Photo:Youichi Morohoshi
1.5リッター級のトルク
——諸星さんは、7月22日に白馬村に着き、翌日からのジャパンEVラリーで、eKクロスEVをはじめとする最新EV・PHEVの試乗会でインストラクターを務められました。
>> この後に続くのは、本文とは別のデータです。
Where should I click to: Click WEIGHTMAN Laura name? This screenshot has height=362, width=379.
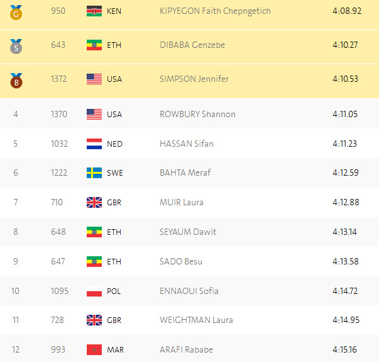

諸星 助手席に乗って、試乗する皆さんにいろいろとアドバイスをしました。
Photo:Youichi Morohoshi
——試乗した方々は、eKクロスEVをどう評価されていましたか?
諸星 ほとんどがEVオーナーですから、EVの走りには慣れているんですけど、「軽をEVにすると、こんなにも走りが気持ちいいんだ」って驚いていましたね。軽量なわりに、モーターのトルクがeKクロスのターボ車の約2倍に相当する195Nmもある。これは1.5リッター車ぐらいのトルク感。それによる発進、そして加速のよさがかなりいい印象につながっていたみたいです。
——おおむね好評だった、と。
諸星 そうです。ただ、結構重量級の男性3人が乗り込み、都合4名で走ったときは、ちゃんと加速はしたものの、段差でガツンという突き上げを感じました。そのときは「やっぱり軽の足回りだね」と苦笑が漏れていましたが、そもそも軽自動車に重量級の男性4人が乗り込むことなんて滅多にありません。多く乗ったとしても、お父さん、お母さん、子ども2人といった感じでしょう。そうであれば、特に問題ない足回りだと思いましたね。
気持ちのいい発進と加速
——さて、今度は白馬村から東京までの復路についてお聞きします。一般道で帰られたとのこと。どんなルートになったのでしょうか?
諸星 イベント最終日の24日、白馬村でのEV60台によるパレードに参加したあと、午後2時45分に帰路につきました。まず、白馬長野有料道路を通ってから県道384号線、国道19号線・18号線を行き、長野日産上田店の急速充電器で1回目の充電を行いました。その後は碓氷バイパスを経て高崎方面に向かい、国道17号線を走って群馬県藤岡市に入りました。そのまま東京に帰ることもできましたが、時刻が午後9時になり、僕自身、連日の運転で疲れも出ていたので、ルートイン藤岡というホテルで1泊しました。ここでは普通充電器で2回目の充電を翌朝まで行い、満充電にしています。翌日は、9時半過ぎにルートイン藤岡を出発し、国道17号線を走って午後1時30分頃に東京都葛飾区にある三菱自動車の広報車両管理会社に到着しました。総距離は293㎞となりました。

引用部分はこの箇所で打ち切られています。